**RECORDS TO USE**
_ _ _ _
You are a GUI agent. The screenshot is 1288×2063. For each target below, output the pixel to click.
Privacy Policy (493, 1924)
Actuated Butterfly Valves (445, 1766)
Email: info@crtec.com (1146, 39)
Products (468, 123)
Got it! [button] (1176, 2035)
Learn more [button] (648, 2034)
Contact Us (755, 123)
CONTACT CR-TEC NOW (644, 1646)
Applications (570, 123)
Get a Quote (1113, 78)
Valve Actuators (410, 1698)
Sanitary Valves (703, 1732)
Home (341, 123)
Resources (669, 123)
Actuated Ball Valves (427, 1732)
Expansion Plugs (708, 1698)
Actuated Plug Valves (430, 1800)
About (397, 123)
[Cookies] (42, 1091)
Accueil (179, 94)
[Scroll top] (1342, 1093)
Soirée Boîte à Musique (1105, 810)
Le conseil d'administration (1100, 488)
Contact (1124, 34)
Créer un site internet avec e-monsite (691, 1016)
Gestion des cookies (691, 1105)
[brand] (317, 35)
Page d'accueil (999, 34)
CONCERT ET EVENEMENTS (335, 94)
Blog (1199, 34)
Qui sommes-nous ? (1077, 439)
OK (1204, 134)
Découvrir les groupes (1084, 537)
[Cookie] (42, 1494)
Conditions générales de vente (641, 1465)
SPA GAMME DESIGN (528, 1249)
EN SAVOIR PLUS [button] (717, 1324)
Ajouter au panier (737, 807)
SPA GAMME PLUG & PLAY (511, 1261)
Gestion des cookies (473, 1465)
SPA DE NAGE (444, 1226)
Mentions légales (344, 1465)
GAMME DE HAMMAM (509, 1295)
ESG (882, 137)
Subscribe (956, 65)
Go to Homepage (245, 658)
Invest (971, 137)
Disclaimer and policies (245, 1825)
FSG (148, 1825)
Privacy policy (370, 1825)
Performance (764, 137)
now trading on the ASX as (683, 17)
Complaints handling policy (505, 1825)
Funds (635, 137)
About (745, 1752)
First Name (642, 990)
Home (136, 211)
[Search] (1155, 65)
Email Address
_ _ _ _
**DESCRIPTION OF THE TASK**
Rescale every item above by repeating each line, requests included, with every answer coordinate multiplied by 2.15 and rounded to the nearest whole number, halves going up.

**TASK ANSWER**
You are a GUI agent. The screenshot is 1288×2063. For each target below, output the pixel to click.
Privacy Policy (1060, 4137)
Actuated Butterfly Valves (957, 3797)
Email: info@crtec.com (2464, 84)
Products (1006, 264)
Got it! [button] (2528, 4375)
Learn more [button] (1393, 4373)
Contact Us (1623, 264)
CONTACT CR-TEC NOW (1385, 3539)
Applications (1226, 264)
Get a Quote (2393, 168)
Valve Actuators (882, 3651)
Sanitary Valves (1511, 3724)
Home (733, 264)
Resources (1438, 264)
Actuated Ball Valves (918, 3724)
Expansion Plugs (1522, 3651)
Actuated Plug Valves (925, 3870)
About (854, 264)
[Cookies] (90, 2346)
Accueil (385, 202)
[Scroll top] (2885, 2350)
Soirée Boîte à Musique (2376, 1742)
Le conseil d'administration (2365, 1049)
Contact (2417, 73)
Créer un site internet avec e-monsite (1486, 2184)
Gestion des cookies (1486, 2376)
[brand] (682, 75)
Page d'accueil (2148, 73)
CONCERT ET EVENEMENTS (720, 202)
Blog (2578, 73)
Qui sommes-nous ? (2316, 944)
OK (2589, 288)
Découvrir les groupes (2331, 1155)
[Cookie] (90, 3212)
Conditions générales de vente (1378, 3150)
SPA GAMME DESIGN (1135, 2685)
EN SAVOIR PLUS [button] (1542, 2847)
Ajouter au panier (1585, 1735)
SPA GAMME PLUG & PLAY (1099, 2711)
Gestion des cookies (1017, 3150)
SPA DE NAGE (955, 2636)
Mentions légales (740, 3150)
GAMME DE HAMMAM (1094, 2784)
ESG (1896, 295)
Subscribe (2055, 140)
Go to Homepage (527, 1415)
Invest (2088, 295)
Disclaimer and policies (527, 3924)
FSG (318, 3924)
Privacy policy (796, 3924)
Performance (1643, 295)
now trading on the ASX as (1468, 37)
Complaints handling policy (1086, 3924)
Funds (1365, 295)
About (1602, 3767)
First Name (1380, 2129)
Home (292, 454)
[Search] (2483, 140)
Email Address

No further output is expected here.